##### PROVIDED DATA #####
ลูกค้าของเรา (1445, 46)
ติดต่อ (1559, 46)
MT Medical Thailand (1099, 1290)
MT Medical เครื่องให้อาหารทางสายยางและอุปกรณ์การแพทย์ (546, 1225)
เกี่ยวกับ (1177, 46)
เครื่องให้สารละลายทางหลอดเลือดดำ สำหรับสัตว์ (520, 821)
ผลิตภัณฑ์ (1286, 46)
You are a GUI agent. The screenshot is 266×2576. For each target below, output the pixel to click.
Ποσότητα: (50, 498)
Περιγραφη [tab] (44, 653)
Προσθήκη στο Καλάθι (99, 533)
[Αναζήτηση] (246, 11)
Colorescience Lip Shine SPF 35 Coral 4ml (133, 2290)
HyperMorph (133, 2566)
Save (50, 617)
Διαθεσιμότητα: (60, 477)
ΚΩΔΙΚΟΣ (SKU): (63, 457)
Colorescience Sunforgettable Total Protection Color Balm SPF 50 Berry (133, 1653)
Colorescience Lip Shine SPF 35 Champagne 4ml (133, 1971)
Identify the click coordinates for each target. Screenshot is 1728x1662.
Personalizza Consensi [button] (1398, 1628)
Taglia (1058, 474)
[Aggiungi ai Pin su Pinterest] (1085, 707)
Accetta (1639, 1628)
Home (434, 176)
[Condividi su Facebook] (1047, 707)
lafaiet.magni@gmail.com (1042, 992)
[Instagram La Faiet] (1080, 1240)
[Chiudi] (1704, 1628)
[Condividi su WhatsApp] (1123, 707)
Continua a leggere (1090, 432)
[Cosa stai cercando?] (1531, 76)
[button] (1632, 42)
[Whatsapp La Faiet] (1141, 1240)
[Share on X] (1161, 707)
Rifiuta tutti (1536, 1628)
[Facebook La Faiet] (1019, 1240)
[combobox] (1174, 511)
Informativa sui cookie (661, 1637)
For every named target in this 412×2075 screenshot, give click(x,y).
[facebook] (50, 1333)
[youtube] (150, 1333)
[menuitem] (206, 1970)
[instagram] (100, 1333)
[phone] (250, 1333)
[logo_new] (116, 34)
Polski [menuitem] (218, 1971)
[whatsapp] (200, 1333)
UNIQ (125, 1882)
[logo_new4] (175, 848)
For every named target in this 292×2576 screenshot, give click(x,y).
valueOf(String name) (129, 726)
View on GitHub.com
#####
▶ **TASK**
The entries are to be repeated exactly, with nothing altered.

▶ **RESULT FOR THIS EXERCISE**
ลูกค้าของเรา (1445, 46)
ติดต่อ (1559, 46)
MT Medical Thailand (1099, 1290)
MT Medical เครื่องให้อาหารทางสายยางและอุปกรณ์การแพทย์ (546, 1225)
เกี่ยวกับ (1177, 46)
เครื่องให้สารละลายทางหลอดเลือดดำ สำหรับสัตว์ (520, 821)
ผลิตภัณฑ์ (1286, 46)
You are a GUI agent. The screenshot is 266×2576. For each target below, output the pixel to click.
Ποσότητα: (50, 498)
Περιγραφη [tab] (44, 653)
Προσθήκη στο Καλάθι (99, 533)
[Αναζήτηση] (246, 11)
Colorescience Lip Shine SPF 35 Coral 4ml (133, 2290)
HyperMorph (133, 2566)
Save (50, 617)
Διαθεσιμότητα: (60, 477)
ΚΩΔΙΚΟΣ (SKU): (63, 457)
Colorescience Sunforgettable Total Protection Color Balm SPF 50 Berry (133, 1653)
Colorescience Lip Shine SPF 35 Champagne 4ml (133, 1971)
Identify the click coordinates for each target. Screenshot is 1728x1662.
Personalizza Consensi [button] (1398, 1628)
Taglia (1058, 474)
[Aggiungi ai Pin su Pinterest] (1085, 707)
Accetta (1639, 1628)
Home (434, 176)
[Condividi su Facebook] (1047, 707)
lafaiet.magni@gmail.com (1042, 992)
[Instagram La Faiet] (1080, 1240)
[Chiudi] (1704, 1628)
[Condividi su WhatsApp] (1123, 707)
Continua a leggere (1090, 432)
[Cosa stai cercando?] (1531, 76)
[button] (1632, 42)
[Whatsapp La Faiet] (1141, 1240)
[Share on X] (1161, 707)
Rifiuta tutti (1536, 1628)
[Facebook La Faiet] (1019, 1240)
[combobox] (1174, 511)
Informativa sui cookie (661, 1637)
For every named target in this 412×2075 screenshot, give click(x,y).
[facebook] (50, 1333)
[youtube] (150, 1333)
[menuitem] (206, 1970)
[instagram] (100, 1333)
[phone] (250, 1333)
[logo_new] (116, 34)
Polski [menuitem] (218, 1971)
[whatsapp] (200, 1333)
UNIQ (125, 1882)
[logo_new4] (175, 848)
For every named target in this 292×2576 screenshot, give click(x,y).
valueOf(String name) (129, 726)
View on GitHub.com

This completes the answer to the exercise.